In 2016, Ortiz was arrested in New York City following an incident on June 28 in the East Village, where he was charged with robbery, criminal possession of a weapon, menacing, and petit larceny. According to police, he allegedly took a man’s cell phone outside a restaurant on Third Avenue, smashed it after a brief struggle, then entered a nearby restaurant, obtained a steak knife, and threatened several people on East 14th Street. Police later found Ortiz nearby holding the knife before taking him into custody. He was subsequently indicted on multiple charges and released on bail after approximately three weeks in jail.

=== Later exhibitions ===
In 2022, Ortiz had his solo first solo exhibition outside of the U.S., King of Hearts, at the D'Stassi Art Gallery in Shoreditch, London. He created over 30 new large-scale paintings for the show.

In 2023, his exhibition ODE 2 NYC was displayed at Chase Contemporary in New York City.

== Legacy ==
Ortiz's collaborations with Keith Haring helped bring graffiti aesthetics into the fine art world, with joint works entering major museum collections, including the Whitney Museum of American Art in New York and the Museum of Contemporary Art in Los Angeles. The market has also reflected this legacy: a 1982 Haring and Ortiz's collaborative painting sold for $1.4 million at auction in 2018.
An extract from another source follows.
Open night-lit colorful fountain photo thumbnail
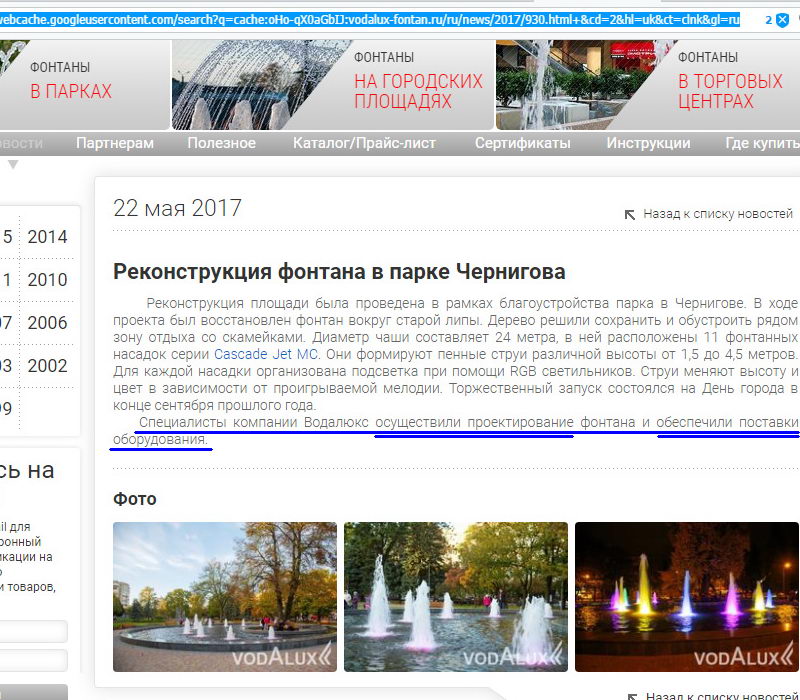 (687, 596)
Despite these achievements, artist Clayton Patterson, an advocate for Ortiz, argued that Ortiz’s contributions had long been underrecognized. In 2020, Patterson wrote, "LA2's struggle and history make him important to me… Keith had the barking dog and the radiant baby. But it's graphics, not fine art. LA2 created the fill-ins. Those little symbols in Keith’s work are LA2's signatures." He added, "LA2 was not just the help. The art establishment has shafted him." Patterson has attributed Ortiz's long marginalization in part to racism within the art world.